The Peel P50 microcar is “narrower than a phone box and shorter than a Vespa,” and it can be yours from a starting price of £9,295 (R191,300) if you want to build it yourself, or from £12,795 (R263,400) if you want someone else to do the hard work for you.

Offered as both a factory-built or self-build kit car, the P50 Mk1 is available from UK-based P50cars.com and it will be shipped to any enthusiast who wants one.

The company spent a decade developing the homage car to be as faithful to the original as possible, blending vintage style with modern reliability while also reproducing by hand hundreds of the components used in the first P50.

A total of seven variations can be had of the small three-wheeler comprising hard-top and cabriolet body shapes, with both petrol and electric engines on the options list.

Additionally, the colour palette includes 11 hues along with two-tone paints, and the interior trim comes in one of seven colours – black, blue, green, grey, red, tan, or white.

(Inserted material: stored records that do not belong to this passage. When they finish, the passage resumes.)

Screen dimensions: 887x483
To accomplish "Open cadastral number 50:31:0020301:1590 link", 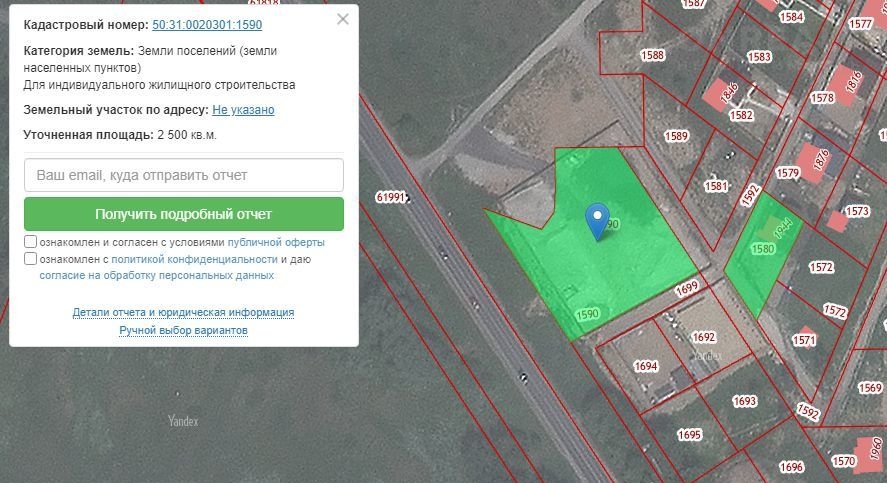I will pyautogui.click(x=207, y=24).
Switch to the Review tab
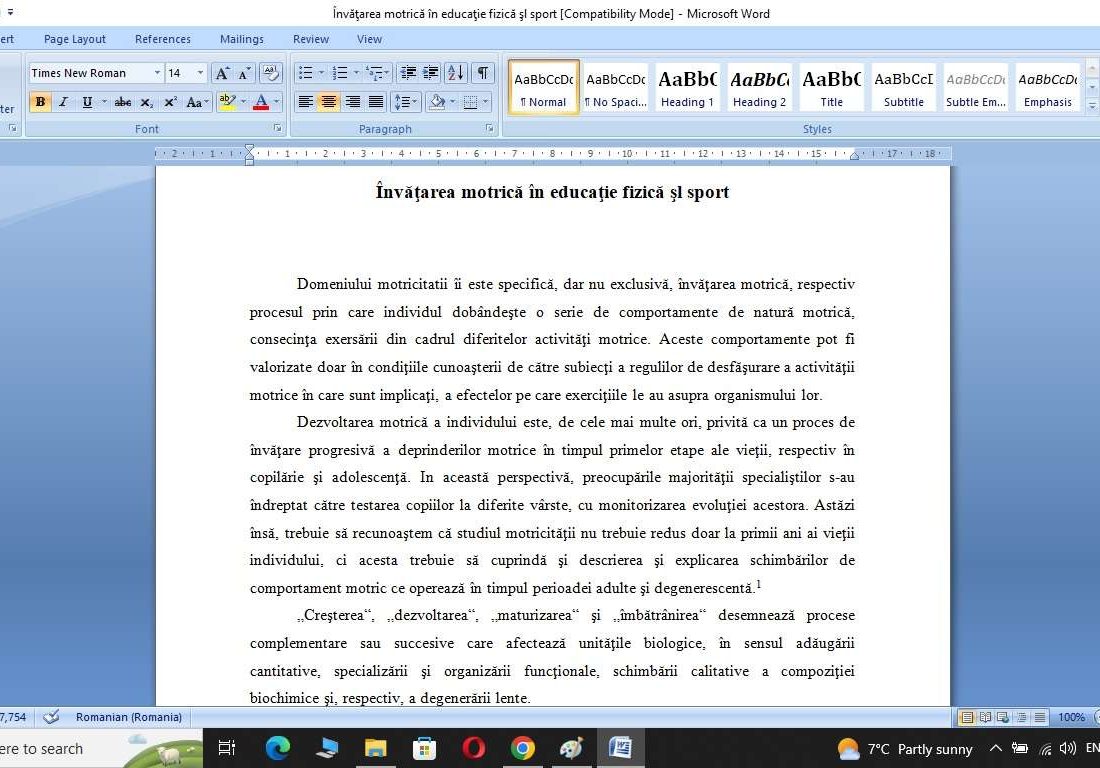The height and width of the screenshot is (768, 1100). point(310,38)
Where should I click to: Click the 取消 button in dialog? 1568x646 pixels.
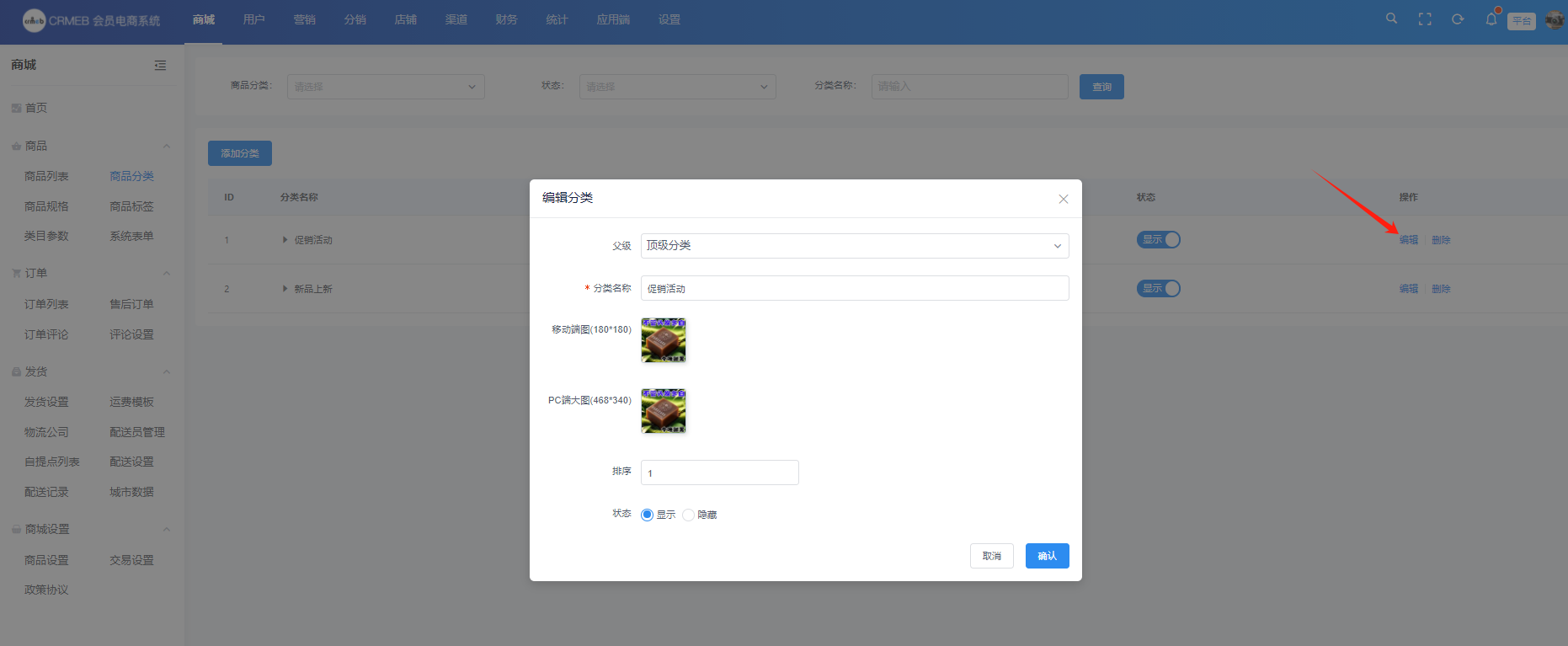click(991, 556)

The homage copies the exact dimensions of the 1960’s P50, too, coming in at 1,370mm long, 1,040mm wide, and 1,200mm tall – 1,181mm for the convertible – with a fibreglass shell supplying a light kerb weight of 105kg.

As far as power supply goes, the P50 is available with a 49cc two-stroke petrol unit, just like the original from 60 years ago, generating 3.1kW and 5Nm which is good for a top speed of 59km/h at an average fuel usage of 2.8l/100km.

For customers that would prefer a more modern microcar, it’s also available with 48v and 72v electric engines.

The smaller of the two supplies 2kW and 68Nm with a top speed of 50km/h and maximum range of 400km on the books, whereas the larger one does 5.76kW and 77Nm for a top speed of 80km/h while offering an identical driving range.

A short history of the Peel P50

The P50 first saw the light of day in 1962, being produced Peel Engineering Company in the Isle of Man.

It was marketed as a city car capable of fitting one adult and a shopping bag, with one door, one headlight, and one windscreen wiper being among its most notable features.

No one knows exactly home many P50s were ever sold, but estimates are that fewer than 50 customers saw its potential and purchased one at the low price of £299 at the time. Today, the few remaining models have garnered a cult status among collectors and on the rare occasion that one does pop up at auction, it easily fetches well over £100,000 (R2,000,000).